There’s no better way to unwind after a long work week than taking a long day-hike in the woods. Strap on your tactical hiking boots and pack some essentials in your handy sling pack or backpack.

Changing your environment is the perfect way to relieve stress while getting exercise. If you’re feeling adventurous, why not make it a weekend camping trip? Take the family with you or make it a solo hike to refresh. Either way, hiking is the perfect exercise to get you ready for the next work week.


  1. Drink Water

Dehydration is a serious threat, even when the water faucet is in the next room. You get caught up in tasks and the next thing you know, you’ve had nothing but coffee all day. Dehydration can lead to headaches and fatigue, which seriously decreases your productivity. Experts say you should take your weight in pounds, divide it in half and drink that number in ounces of water.

  1. Develop a Ritual to End Your Day

Treat your work from home job like any traditional job. When you went into your office, you packed up at the end of the day and left work behind you.
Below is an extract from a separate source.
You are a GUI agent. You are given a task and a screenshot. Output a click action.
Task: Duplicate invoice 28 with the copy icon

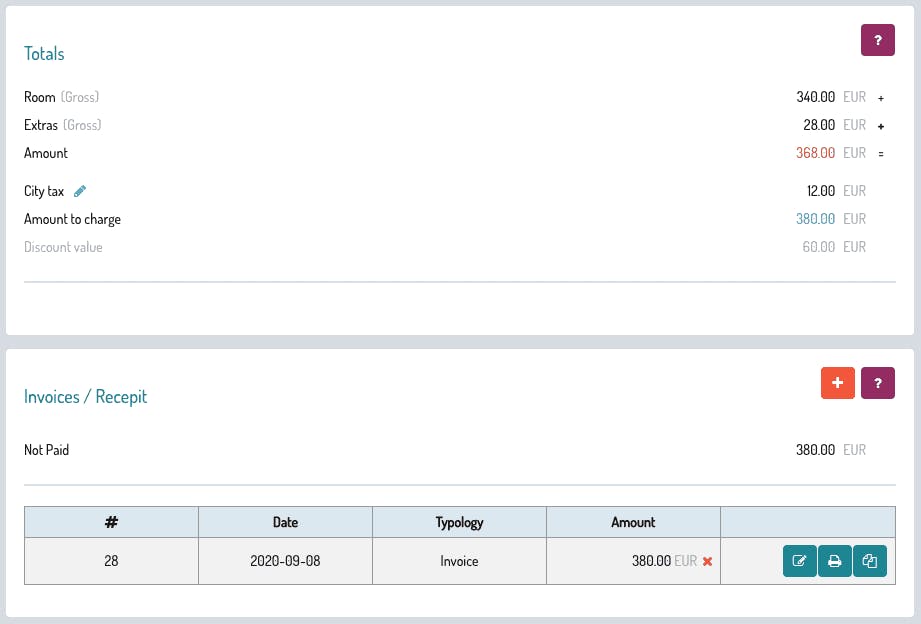click(870, 561)
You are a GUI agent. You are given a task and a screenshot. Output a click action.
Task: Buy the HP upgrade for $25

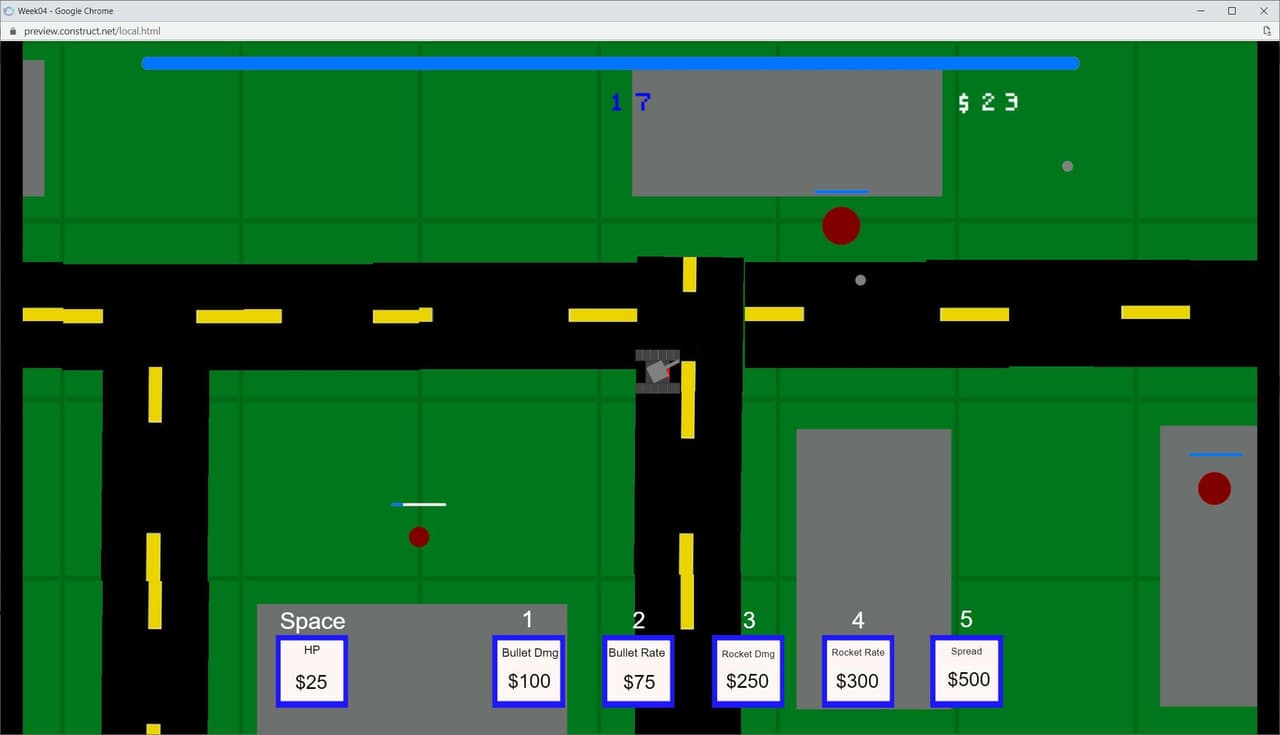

At home, it’s good to set up a separate office so you can close the door (literally or figuratively) at the end of the workday.

When you work out of your home, it can be tempting to sneak into your office and work a little bit after dinner. But you need to try to leave work in your office. Shut the door at the end of the workday. Create a shutdown routine that signals the end of the day. It doesn’t have to be complicated. Simply shutting your laptop and putting it away signals work time is over. It also helps you shift from answering emails to enjoying time with family and friends.

  1. Join an Online Exercise Class

Right now, many gyms and studios are shut down, but not completely. A lot of them are now offering online classes. Sign up for an online yoga class or other online classes. It also helps you remain accountable so that you aren’t as tempted to skip your workouts.

You can even make it a family activity and include everyone in the family for fun. It encourages everyone to be active and get involved with physical fitness.


Pindyurin Vasily/Shutterstock.com

  1. Bring the Gym Home

If you can’t go to the gym, bring the gym home. You don’t need a dedicated room with tons of machines and weights. You can just use everyday household items that you already have at home to workout.

Soup cans or books can double as small weights, and you can turn a folding chair into a bench for dips. Your beach towel makes a great yoga mat and you can use a paper plate as a slider.

If you don’t want to follow along with a cardio workout video, use your stairs instead. You can even use laundry detergent or a gallon of milk as a kettlebell.

Need to do some yard work? Digging with a shovel gives you the same workout as unilateral training.

Whether you’re sheltering inside or trying to save money on a gym membership, you can find alternative ways to exercise. Get the whole family involved by going hiking or camping, and remember that simple, household items can help you stay in shape while working from home.